11. En statuant ainsi, alors qu’il résultait de ses constatations qu’aucun écrit énonçant la cause économique de la rupture n’avait été remis ou adressé à la salariée au cours de la procédure de licenciement et que le motif économique n’avait été porté à sa connaissance qu’après l’acceptation du contrat de sécurisation professionnelle le 15 octobre 2016, le compte d’exploitation remis par le responsable administratif et financier au gérant de la société ne permettant pas de justifier de l’information personnelle de la salariée, ce dont elle aurait dû déduire que le licenciement était sans cause réelle et sérieuse, la cour d’appel a violé les textes susvisés.

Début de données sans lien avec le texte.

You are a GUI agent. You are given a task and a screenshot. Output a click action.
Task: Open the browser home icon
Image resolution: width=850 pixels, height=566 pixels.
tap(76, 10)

Portée et conséquences de la cassation
Vu l’article 624 du code de procédure civile :
12. La cassation prononcée n’emporte pas cassation du chef de dispositif de l’arrêt déboutant la salariée de sa demande d’indemnité pour préjudice distinct de celui résultant de la perte d’emploi, justifié par d’autres motifs vainement critiqués par le cinquième moyen.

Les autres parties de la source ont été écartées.